Renaud Lavillenie : La course je ne sais pas mais c’est à chaque fois une médaille qui m’a échappé. Il y a des fois où ça m’a échappé bêtement par ce que j’ai fait des bêtises et des fois où je n’étais pas au niveau auquel j’aurais dû être. Après, à chaque fois, j’ai réussi à avoir une médaille, donc c’était quand même une consolation. Cette année, il s’agit d’un sentiment différent car à chaque fois je savais que je pouvais gagner, là clairement, je sais que ça va être très compliqué, vu à la fois le niveau des autres et vu mon manque de réglages, dû aux blessures du début de saison. C’est la première fois où je ne suis pas le favori de la compétition. On va voir si ça va me porter chance ou pas…
 

Question : Est-ce que ce statut d’outsider vous enlève de la pression sur cette compétition ?

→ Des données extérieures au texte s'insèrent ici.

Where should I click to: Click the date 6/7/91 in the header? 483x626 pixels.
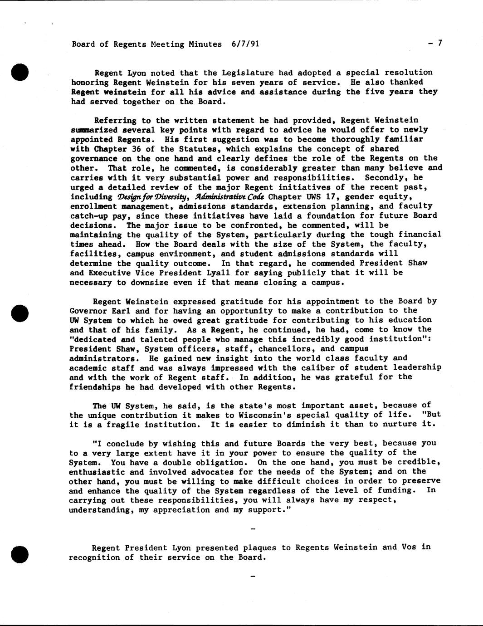point(245,44)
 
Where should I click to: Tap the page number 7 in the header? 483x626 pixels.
point(439,43)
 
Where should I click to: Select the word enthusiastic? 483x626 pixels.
point(94,472)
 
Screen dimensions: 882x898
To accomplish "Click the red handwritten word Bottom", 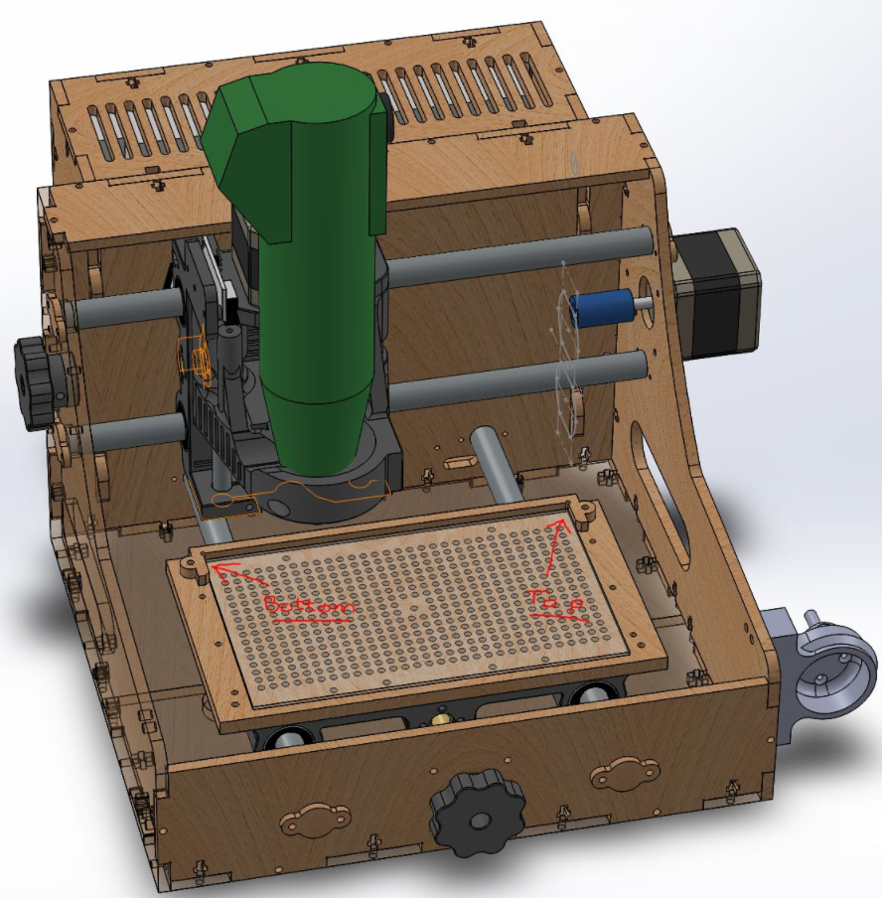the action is click(x=310, y=607).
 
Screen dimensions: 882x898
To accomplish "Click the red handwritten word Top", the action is click(x=556, y=604).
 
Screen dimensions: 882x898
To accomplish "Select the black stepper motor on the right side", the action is click(x=717, y=290).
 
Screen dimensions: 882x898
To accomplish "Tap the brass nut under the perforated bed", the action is click(x=441, y=718).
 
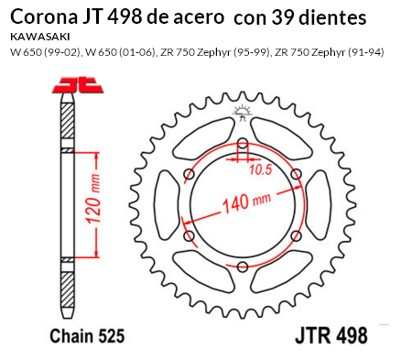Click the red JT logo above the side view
click(78, 85)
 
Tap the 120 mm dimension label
click(93, 199)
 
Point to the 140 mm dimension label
click(246, 202)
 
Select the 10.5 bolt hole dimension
click(260, 169)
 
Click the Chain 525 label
click(87, 336)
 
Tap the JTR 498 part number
click(331, 335)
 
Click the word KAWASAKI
click(40, 37)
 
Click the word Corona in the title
click(44, 17)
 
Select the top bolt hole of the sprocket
click(243, 143)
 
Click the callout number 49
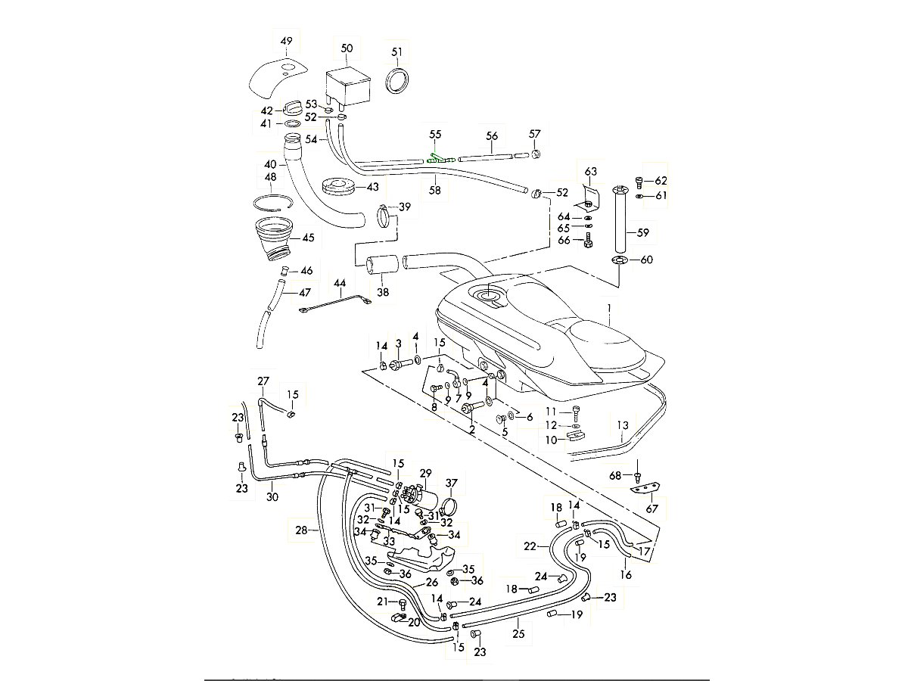pyautogui.click(x=286, y=41)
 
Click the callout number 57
pyautogui.click(x=535, y=134)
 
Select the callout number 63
pyautogui.click(x=590, y=171)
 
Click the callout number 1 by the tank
pyautogui.click(x=607, y=309)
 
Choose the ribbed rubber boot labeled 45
pyautogui.click(x=274, y=236)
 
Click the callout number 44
pyautogui.click(x=340, y=283)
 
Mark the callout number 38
pyautogui.click(x=383, y=291)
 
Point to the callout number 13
pyautogui.click(x=623, y=425)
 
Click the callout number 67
pyautogui.click(x=651, y=508)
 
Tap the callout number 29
pyautogui.click(x=425, y=473)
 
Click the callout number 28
pyautogui.click(x=302, y=531)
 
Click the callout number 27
pyautogui.click(x=263, y=381)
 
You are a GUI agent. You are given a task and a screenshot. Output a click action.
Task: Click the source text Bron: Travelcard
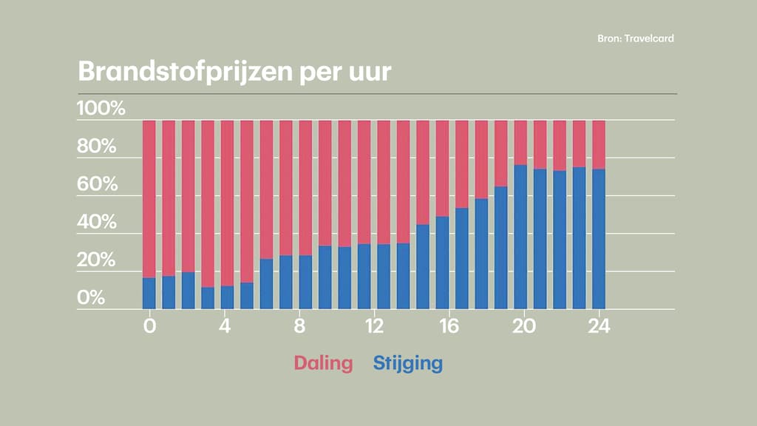pos(635,38)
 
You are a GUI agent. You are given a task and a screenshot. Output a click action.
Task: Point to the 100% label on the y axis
pos(101,109)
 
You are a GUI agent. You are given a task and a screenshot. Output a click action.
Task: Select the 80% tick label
pos(97,146)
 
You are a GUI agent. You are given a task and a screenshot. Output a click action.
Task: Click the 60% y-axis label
pos(97,184)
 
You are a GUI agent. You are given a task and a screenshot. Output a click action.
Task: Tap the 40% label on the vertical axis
pos(97,222)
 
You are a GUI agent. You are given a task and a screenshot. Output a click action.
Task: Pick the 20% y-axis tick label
pos(97,260)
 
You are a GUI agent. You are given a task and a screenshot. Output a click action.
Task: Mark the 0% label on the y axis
pos(92,298)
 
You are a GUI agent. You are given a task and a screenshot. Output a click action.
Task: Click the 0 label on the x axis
pos(149,326)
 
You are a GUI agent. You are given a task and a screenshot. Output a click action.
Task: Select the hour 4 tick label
pos(225,326)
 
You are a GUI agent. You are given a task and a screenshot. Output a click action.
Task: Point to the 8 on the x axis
pos(299,326)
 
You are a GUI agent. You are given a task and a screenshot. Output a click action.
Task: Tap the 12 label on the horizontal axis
pos(374,326)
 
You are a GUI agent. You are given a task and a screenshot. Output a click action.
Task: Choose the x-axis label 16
pos(449,326)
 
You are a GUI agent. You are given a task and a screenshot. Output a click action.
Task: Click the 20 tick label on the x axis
pos(524,326)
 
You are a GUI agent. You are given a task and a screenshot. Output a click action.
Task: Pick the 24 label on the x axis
pos(600,326)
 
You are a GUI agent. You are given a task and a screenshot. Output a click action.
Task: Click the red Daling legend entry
pos(323,364)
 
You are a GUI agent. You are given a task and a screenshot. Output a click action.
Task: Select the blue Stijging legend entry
pos(408,364)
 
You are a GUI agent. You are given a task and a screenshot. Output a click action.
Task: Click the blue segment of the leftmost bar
pos(149,294)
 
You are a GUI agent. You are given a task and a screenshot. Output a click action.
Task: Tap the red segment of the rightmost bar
pos(599,144)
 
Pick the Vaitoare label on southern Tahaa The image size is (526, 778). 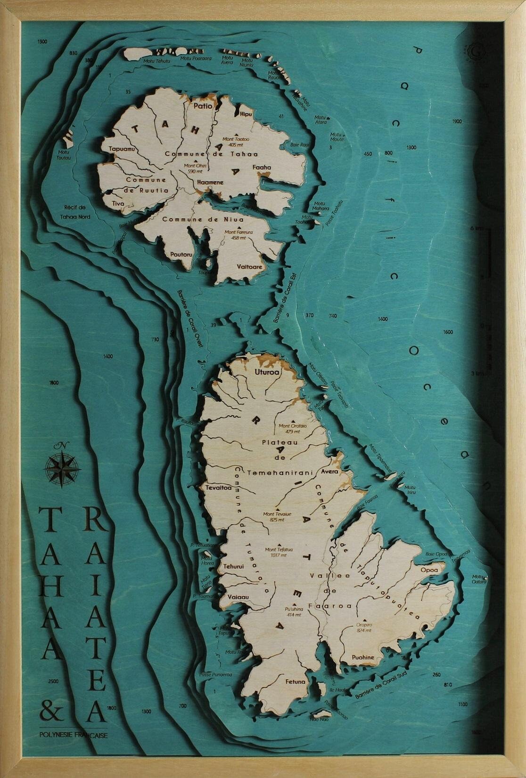click(x=250, y=266)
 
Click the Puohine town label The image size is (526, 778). click(x=363, y=657)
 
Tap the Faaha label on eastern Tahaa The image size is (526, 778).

Renaud Lavillenie : Je dirais que cela enlève une manière de voir la compétition. D’habitude je sais qu’il y a une certaine attente, je suis réglé, j’ai des performances, j’ai des repères qui font que si je fais moins que 3e c’est que vraiment quelque chose s’est mal passé. Je sais que cela va être aussi dur d’être premier que d’être 3e voire 5e parce que j’ai un manque crucial de repères. Après, je sais que par le passé, j’ai réussi à me sortir de situations très difficiles. Je vais y aller plus avec le fait d’y aller avec l’envie de sauter, d’avoir le plaisir de sauter en championnat qui est juste incroyable. Je vais essayer de me transcender barre après barre, pour aller jusqu’au bout de ce que je peux faire.

Question : Avez-vous encore l’envie de marquer les esprits, de réaliser de grandes performances ?

Renaud Lavillenie : Certaines performances appartiennent au passé mais il y a toujours la possibilité d’écrire l’histoire. Cela reste toujours une motivation et c’est toujours plaisant de voir ces unes journaux (NDLR) toutes aussi importantes les unes que les autres. Il n’y a pas de gestion de fin de carrière pour moi. L’objectif est de continuer, de me faire plaisir, de pouvoir sauter jusqu’au maximum que je peux faire. Après, je suis conscient que cela va être de plus en plus dur de faire de grosses performances, mais cela fait partie du jeu. A partir du moment où je prends toujours du plaisir à être sur un stade, je veux aller jusqu’au bout. Dans un premier temps, on va se concentrer sur les Mondiaux, dans une semaine, après il y a les Jeux Olympiques de Tokyo qui vont arriver vite et après je pense aller plus loin, dans une optique différente en termes de compétition purement sportive. Mais toujours avec la volonté de sauter parmi les meilleurs.